[Available records]
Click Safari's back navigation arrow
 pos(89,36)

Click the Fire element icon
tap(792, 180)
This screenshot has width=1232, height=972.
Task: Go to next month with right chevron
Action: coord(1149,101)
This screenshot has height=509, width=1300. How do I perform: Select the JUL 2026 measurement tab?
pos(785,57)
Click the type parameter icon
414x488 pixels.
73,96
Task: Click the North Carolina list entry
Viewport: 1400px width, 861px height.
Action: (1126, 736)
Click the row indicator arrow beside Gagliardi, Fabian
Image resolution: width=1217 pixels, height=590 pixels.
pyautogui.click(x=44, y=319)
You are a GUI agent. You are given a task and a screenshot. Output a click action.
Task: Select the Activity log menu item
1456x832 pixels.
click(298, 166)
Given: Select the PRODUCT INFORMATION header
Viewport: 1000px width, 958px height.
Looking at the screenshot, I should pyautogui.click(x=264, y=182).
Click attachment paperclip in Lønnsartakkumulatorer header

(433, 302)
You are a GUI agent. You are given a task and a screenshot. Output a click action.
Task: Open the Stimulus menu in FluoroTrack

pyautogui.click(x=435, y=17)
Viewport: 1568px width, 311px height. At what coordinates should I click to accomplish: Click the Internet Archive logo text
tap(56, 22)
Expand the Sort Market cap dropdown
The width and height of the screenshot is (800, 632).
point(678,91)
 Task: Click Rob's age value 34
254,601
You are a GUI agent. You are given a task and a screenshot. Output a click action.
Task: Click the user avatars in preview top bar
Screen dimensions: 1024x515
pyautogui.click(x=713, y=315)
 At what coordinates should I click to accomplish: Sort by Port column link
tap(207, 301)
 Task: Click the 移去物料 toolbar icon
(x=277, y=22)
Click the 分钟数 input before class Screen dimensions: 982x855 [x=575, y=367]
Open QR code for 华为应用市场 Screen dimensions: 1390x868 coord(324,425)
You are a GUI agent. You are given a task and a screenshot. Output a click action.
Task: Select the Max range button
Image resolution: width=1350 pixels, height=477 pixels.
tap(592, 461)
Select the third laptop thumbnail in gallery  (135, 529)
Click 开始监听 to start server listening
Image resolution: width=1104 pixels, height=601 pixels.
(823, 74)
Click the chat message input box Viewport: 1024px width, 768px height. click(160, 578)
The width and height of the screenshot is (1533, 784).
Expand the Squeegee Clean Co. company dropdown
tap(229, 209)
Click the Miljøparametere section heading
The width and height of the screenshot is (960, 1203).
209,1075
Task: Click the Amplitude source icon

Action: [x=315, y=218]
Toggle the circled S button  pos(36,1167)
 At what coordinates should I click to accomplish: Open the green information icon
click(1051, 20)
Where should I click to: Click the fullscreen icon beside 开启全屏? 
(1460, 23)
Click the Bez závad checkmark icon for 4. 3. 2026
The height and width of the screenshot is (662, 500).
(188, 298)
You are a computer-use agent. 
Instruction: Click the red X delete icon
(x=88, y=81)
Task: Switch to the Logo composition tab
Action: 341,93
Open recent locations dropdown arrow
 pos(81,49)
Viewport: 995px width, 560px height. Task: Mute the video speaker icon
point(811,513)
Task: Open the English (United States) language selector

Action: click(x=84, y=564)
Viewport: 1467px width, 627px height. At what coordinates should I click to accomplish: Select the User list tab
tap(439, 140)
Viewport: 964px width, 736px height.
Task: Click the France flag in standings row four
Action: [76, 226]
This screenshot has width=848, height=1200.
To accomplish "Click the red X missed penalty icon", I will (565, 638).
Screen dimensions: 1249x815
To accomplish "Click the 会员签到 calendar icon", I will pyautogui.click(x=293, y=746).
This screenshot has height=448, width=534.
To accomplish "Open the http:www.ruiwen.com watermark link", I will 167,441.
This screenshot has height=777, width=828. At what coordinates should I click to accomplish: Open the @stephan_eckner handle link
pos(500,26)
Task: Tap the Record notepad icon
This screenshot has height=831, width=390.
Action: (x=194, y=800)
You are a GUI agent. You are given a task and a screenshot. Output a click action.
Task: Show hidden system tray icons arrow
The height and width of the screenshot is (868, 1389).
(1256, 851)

[Required action] Please output each record exactly as it appears above.

[Exercise result]
Click Safari's back navigation arrow
 pos(89,36)

Click the Fire element icon
tap(792, 180)
This screenshot has width=1232, height=972.
Task: Go to next month with right chevron
Action: coord(1149,101)
This screenshot has height=509, width=1300. How do I perform: Select the JUL 2026 measurement tab?
pos(785,57)
Click the type parameter icon
414x488 pixels.
73,96
Task: Click the North Carolina list entry
Viewport: 1400px width, 861px height.
Action: (1126, 736)
Click the row indicator arrow beside Gagliardi, Fabian
Image resolution: width=1217 pixels, height=590 pixels.
pyautogui.click(x=44, y=319)
You are a GUI agent. You are given a task and a screenshot. Output a click action.
Task: Select the Activity log menu item
1456x832 pixels.
click(298, 166)
Given: Select the PRODUCT INFORMATION header
Viewport: 1000px width, 958px height.
Looking at the screenshot, I should pyautogui.click(x=264, y=182).
Click attachment paperclip in Lønnsartakkumulatorer header

(433, 302)
You are a GUI agent. You are given a task and a screenshot. Output a click action.
Task: Open the Stimulus menu in FluoroTrack

pyautogui.click(x=435, y=17)
Viewport: 1568px width, 311px height. At what coordinates should I click to accomplish: Click the Internet Archive logo text
tap(56, 22)
Expand the Sort Market cap dropdown
The width and height of the screenshot is (800, 632).
point(678,91)
 Task: Click Rob's age value 34
254,601
You are a GUI agent. You are given a task and a screenshot. Output a click action.
Task: Click the user avatars in preview top bar
Screen dimensions: 1024x515
pyautogui.click(x=713, y=315)
 At what coordinates should I click to accomplish: Sort by Port column link
tap(207, 301)
 Task: Click the 移去物料 toolbar icon
(x=277, y=22)
Click the 分钟数 input before class Screen dimensions: 982x855 [x=575, y=367]
Open QR code for 华为应用市场 Screen dimensions: 1390x868 coord(324,425)
You are a GUI agent. You are given a task and a screenshot. Output a click action.
Task: Select the Max range button
Image resolution: width=1350 pixels, height=477 pixels.
tap(592, 461)
Select the third laptop thumbnail in gallery  (135, 529)
Click 开始监听 to start server listening
Image resolution: width=1104 pixels, height=601 pixels.
(823, 74)
Click the chat message input box Viewport: 1024px width, 768px height. click(160, 578)
The width and height of the screenshot is (1533, 784).
Expand the Squeegee Clean Co. company dropdown
tap(229, 209)
Click the Miljøparametere section heading
The width and height of the screenshot is (960, 1203).
209,1075
Task: Click the Amplitude source icon

Action: [x=315, y=218]
Toggle the circled S button  pos(36,1167)
 At what coordinates should I click to accomplish: Open the green information icon
click(1051, 20)
Where should I click to: Click the fullscreen icon beside 开启全屏? 
(1460, 23)
Click the Bez závad checkmark icon for 4. 3. 2026
The height and width of the screenshot is (662, 500).
(188, 298)
You are a computer-use agent. 
Instruction: Click the red X delete icon
(x=88, y=81)
Task: Switch to the Logo composition tab
Action: 341,93
Open recent locations dropdown arrow
 pos(81,49)
Viewport: 995px width, 560px height. Task: Mute the video speaker icon
point(811,513)
Task: Open the English (United States) language selector

Action: click(x=84, y=564)
Viewport: 1467px width, 627px height. At what coordinates should I click to accomplish: Select the User list tab
tap(439, 140)
Viewport: 964px width, 736px height.
Task: Click the France flag in standings row four
Action: [76, 226]
This screenshot has width=848, height=1200.
To accomplish "Click the red X missed penalty icon", I will (565, 638).
Screen dimensions: 1249x815
To accomplish "Click the 会员签到 calendar icon", I will pyautogui.click(x=293, y=746).
This screenshot has height=448, width=534.
To accomplish "Open the http:www.ruiwen.com watermark link", I will 167,441.
This screenshot has height=777, width=828. At what coordinates should I click to accomplish: Open the @stephan_eckner handle link
pos(500,26)
Task: Tap the Record notepad icon
This screenshot has height=831, width=390.
Action: (x=194, y=800)
You are a GUI agent. You are given a task and a screenshot. Output a click action.
Task: Show hidden system tray icons arrow
The height and width of the screenshot is (868, 1389).
(1256, 851)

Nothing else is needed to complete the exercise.